--- start of PROVIDED RECORDS ---

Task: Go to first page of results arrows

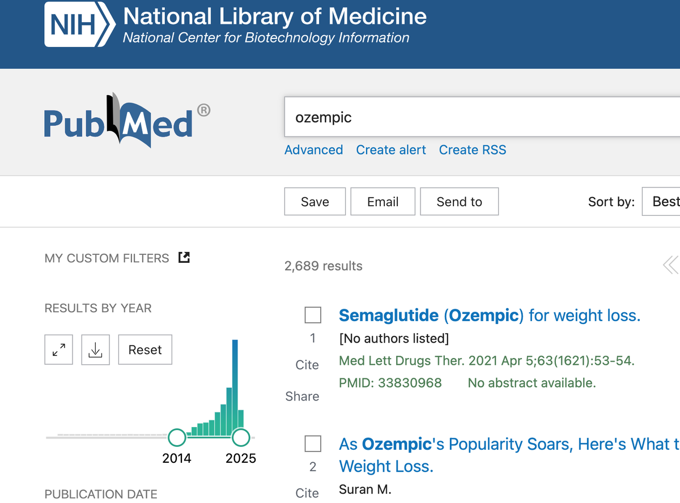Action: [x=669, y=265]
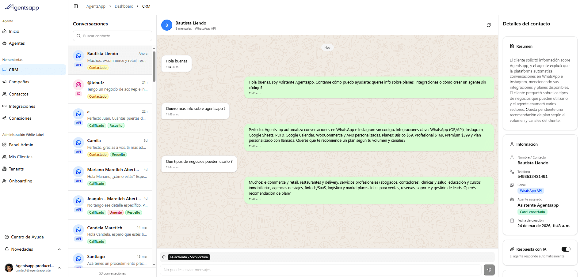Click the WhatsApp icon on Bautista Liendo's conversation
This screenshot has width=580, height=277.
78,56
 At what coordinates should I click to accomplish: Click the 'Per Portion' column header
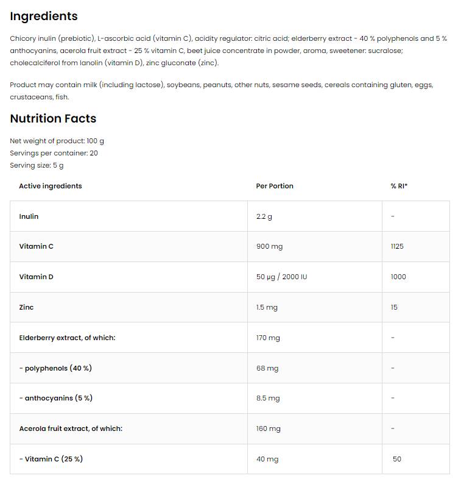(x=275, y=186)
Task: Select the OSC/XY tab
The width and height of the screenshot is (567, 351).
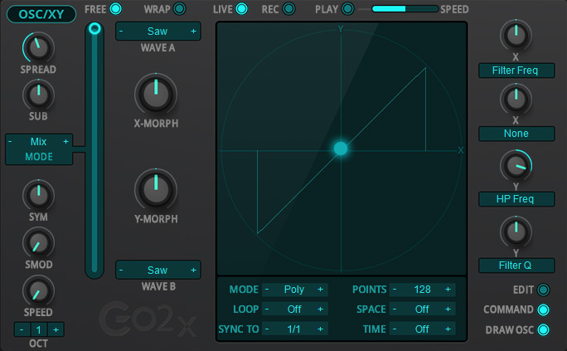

--- end of PROVIDED RECORDS ---
--- start of PROVIDED RECORDS ---

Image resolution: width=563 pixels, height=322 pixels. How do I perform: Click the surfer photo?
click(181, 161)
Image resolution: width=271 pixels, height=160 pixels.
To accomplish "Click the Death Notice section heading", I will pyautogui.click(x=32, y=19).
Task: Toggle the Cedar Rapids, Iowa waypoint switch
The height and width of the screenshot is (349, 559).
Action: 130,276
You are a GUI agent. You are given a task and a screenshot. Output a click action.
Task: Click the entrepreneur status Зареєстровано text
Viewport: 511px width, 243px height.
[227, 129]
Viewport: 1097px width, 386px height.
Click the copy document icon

--- end of PROVIDED RECORDS ---
--- start of PROVIDED RECORDS ---

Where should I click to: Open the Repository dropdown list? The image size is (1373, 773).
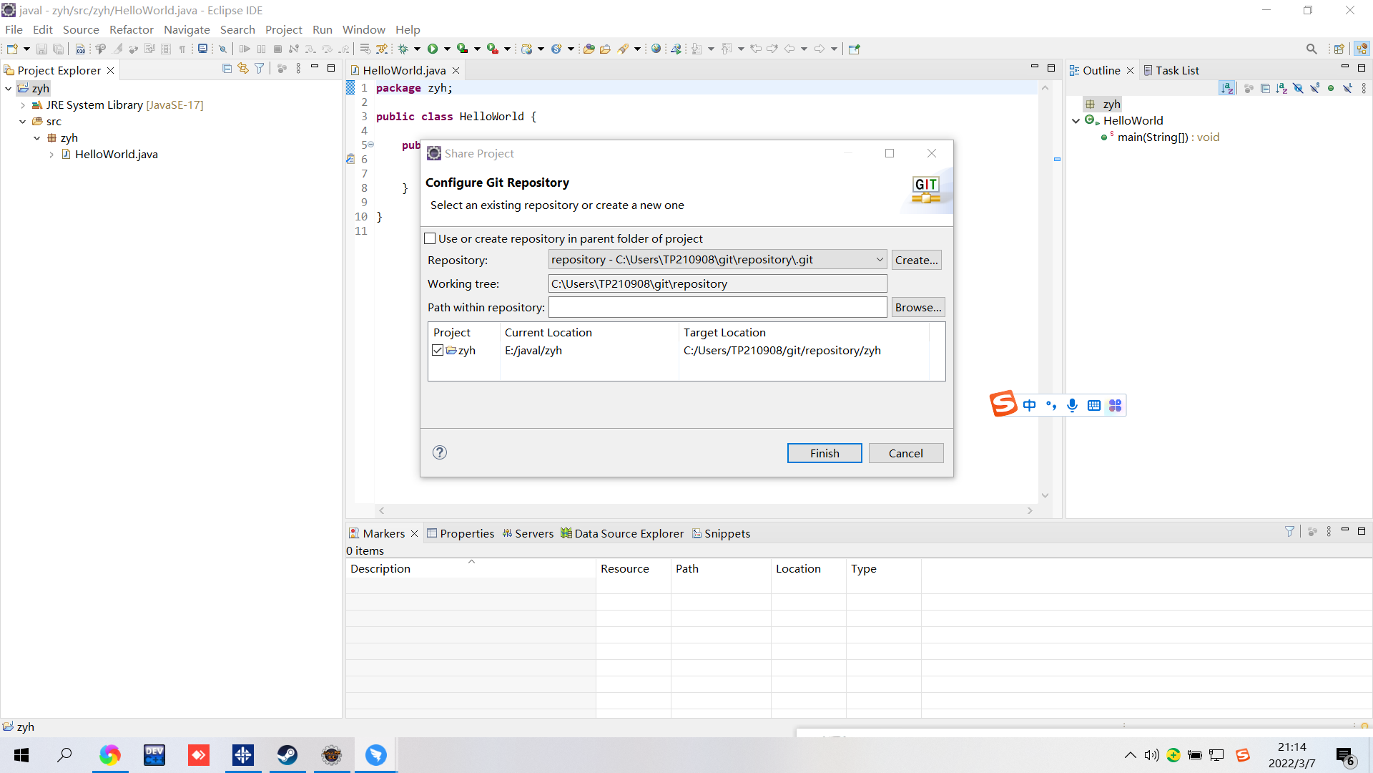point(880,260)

--- end of PROVIDED RECORDS ---

* **AIM**:
Move the click coordinates in the answers by adding -141 to each number, and write the lines out again with their requests, beginning at the line that has "Where should I" and stopping after the line that has "point(880,260)". Leave the pictures out.

* **PROBLEM SOLUTION**:
Where should I click to: Open the Repository dropdown list? The image size is (1373, 773).
point(739,119)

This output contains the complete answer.